* WHAT IS BEING ASKED
Reproduce, unchanged, the stretch of entries that opens with the line containing "This screenshot has width=1475, height=647." and closes with the line containing "click(x=683, y=318)".

* DATA PROVIDED
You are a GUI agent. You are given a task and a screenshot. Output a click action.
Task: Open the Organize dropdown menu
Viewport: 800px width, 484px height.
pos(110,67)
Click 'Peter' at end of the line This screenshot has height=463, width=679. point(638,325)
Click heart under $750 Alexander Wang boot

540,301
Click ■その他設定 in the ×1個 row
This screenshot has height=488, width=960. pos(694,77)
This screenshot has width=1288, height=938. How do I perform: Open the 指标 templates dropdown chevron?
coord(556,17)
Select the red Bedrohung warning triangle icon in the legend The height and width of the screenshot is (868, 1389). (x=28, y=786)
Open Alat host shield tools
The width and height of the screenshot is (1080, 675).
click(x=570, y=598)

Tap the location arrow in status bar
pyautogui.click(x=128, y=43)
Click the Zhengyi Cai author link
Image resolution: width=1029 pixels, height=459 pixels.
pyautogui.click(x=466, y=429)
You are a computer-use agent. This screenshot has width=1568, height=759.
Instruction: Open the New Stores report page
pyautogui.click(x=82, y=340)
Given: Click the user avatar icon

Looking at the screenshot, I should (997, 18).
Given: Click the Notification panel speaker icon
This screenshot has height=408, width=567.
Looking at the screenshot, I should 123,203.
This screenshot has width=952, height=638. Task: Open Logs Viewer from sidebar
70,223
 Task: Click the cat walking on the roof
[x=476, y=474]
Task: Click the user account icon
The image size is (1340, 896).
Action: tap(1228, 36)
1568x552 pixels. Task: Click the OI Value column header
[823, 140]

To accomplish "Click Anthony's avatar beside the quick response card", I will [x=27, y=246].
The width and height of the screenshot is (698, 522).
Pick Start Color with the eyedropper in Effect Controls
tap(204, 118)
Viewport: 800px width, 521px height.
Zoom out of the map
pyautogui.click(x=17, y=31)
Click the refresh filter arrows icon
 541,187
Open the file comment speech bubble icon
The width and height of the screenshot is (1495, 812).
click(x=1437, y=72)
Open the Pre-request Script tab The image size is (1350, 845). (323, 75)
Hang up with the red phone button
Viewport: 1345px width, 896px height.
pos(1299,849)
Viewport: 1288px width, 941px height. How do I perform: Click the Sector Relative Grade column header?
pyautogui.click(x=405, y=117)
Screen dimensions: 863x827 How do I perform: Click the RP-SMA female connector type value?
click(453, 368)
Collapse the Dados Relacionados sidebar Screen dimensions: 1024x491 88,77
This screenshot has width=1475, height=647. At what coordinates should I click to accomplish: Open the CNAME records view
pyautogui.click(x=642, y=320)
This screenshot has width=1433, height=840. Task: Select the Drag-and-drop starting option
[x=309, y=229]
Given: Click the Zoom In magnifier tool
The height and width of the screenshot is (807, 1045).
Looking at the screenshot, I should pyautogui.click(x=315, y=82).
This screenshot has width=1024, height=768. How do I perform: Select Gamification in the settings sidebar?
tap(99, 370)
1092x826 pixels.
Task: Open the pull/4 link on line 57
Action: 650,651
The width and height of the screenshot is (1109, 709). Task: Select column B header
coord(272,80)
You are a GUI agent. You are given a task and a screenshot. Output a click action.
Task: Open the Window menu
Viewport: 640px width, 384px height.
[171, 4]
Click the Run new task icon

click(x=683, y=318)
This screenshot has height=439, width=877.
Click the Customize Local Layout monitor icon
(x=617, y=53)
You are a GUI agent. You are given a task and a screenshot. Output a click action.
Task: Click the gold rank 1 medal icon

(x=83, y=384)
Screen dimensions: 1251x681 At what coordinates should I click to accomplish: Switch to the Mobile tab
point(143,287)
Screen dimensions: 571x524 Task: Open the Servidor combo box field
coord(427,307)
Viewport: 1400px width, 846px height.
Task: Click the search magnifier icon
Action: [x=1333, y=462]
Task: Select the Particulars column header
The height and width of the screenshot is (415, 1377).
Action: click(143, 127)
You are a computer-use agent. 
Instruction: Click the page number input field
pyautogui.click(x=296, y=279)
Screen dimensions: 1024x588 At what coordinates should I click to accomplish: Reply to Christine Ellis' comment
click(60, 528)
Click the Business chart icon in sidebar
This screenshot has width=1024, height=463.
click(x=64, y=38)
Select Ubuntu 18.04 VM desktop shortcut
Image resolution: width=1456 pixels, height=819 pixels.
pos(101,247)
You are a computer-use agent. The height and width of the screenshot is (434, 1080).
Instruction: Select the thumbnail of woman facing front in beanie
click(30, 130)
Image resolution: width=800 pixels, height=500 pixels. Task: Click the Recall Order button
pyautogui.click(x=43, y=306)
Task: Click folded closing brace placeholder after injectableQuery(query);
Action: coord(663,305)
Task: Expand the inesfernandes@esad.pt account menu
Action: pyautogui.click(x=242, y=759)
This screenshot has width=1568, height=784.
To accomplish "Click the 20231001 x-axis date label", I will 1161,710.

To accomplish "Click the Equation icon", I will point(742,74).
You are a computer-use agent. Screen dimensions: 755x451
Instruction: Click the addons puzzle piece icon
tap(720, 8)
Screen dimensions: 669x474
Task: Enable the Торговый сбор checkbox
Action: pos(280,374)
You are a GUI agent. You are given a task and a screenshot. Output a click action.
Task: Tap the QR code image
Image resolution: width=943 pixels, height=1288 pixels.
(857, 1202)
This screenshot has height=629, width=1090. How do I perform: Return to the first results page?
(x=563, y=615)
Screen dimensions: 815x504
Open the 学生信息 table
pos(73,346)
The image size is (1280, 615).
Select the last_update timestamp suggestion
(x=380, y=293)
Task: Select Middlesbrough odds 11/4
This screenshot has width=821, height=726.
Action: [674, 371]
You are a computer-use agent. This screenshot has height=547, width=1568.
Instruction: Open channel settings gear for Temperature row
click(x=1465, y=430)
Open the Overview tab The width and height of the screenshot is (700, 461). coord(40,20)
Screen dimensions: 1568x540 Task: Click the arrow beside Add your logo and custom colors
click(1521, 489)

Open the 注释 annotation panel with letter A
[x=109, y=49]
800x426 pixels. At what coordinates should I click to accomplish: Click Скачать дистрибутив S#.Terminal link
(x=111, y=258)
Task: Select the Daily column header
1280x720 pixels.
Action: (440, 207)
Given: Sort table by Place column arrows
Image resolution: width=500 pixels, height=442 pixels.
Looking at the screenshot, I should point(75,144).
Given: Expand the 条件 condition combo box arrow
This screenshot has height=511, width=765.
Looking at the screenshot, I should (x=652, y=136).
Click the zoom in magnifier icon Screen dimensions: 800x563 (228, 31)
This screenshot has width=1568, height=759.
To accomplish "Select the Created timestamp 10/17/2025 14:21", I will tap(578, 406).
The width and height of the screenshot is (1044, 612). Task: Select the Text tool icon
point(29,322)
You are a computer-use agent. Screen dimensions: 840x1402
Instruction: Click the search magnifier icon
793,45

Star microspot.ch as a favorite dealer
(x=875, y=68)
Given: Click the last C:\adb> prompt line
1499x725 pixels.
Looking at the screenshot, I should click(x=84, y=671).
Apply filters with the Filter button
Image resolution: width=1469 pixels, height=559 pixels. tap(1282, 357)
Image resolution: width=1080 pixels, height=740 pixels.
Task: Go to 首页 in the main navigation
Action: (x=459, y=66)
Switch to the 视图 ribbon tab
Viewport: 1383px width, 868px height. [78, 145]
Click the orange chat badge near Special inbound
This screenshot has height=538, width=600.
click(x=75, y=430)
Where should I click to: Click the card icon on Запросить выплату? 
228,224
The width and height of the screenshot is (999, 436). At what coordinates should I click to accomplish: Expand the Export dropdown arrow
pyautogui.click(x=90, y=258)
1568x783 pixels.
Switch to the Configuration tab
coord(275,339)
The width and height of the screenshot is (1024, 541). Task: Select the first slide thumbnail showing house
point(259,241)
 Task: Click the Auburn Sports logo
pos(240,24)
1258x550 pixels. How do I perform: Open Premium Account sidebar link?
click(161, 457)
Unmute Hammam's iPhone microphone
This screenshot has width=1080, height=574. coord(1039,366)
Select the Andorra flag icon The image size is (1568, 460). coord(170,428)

* TASK ANSWER
This screenshot has width=1475, height=647. At what coordinates should I click to accomplish: Open the CNAME records view
pyautogui.click(x=642, y=320)
This screenshot has width=1433, height=840. Task: Select the Drag-and-drop starting option
[x=309, y=229]
Given: Click the Zoom In magnifier tool
The height and width of the screenshot is (807, 1045).
Looking at the screenshot, I should pyautogui.click(x=315, y=82).
This screenshot has width=1024, height=768. How do I perform: Select Gamification in the settings sidebar?
tap(99, 370)
1092x826 pixels.
Task: Open the pull/4 link on line 57
Action: 650,651
The width and height of the screenshot is (1109, 709). Task: Select column B header
coord(272,80)
You are a GUI agent. You are given a task and a screenshot. Output a click action.
Task: Open the Window menu
Viewport: 640px width, 384px height.
[171, 4]
Click the Run new task icon

click(x=683, y=318)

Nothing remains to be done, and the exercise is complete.